**What is being asked**
Reproduce every line of the items below word for word, omitting the pictures.

***

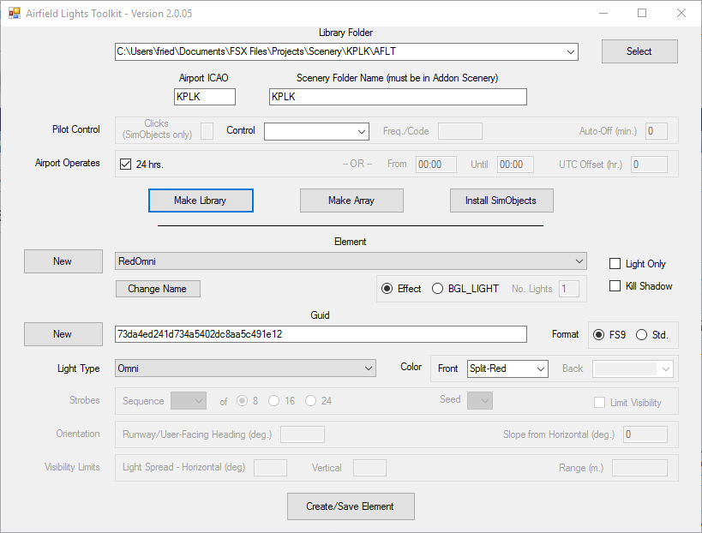The width and height of the screenshot is (702, 533).
Task: Click the Select folder button
Action: [x=639, y=51]
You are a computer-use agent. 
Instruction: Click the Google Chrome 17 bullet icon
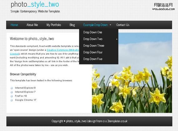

***

**Answer to this exercise**
The width and height of the screenshot is (702, 533).
Task: Click the Select folder button
Action: [x=639, y=51]
You are a computer-use agent. 
Instruction: Click the Google Chrome 17 bullet icon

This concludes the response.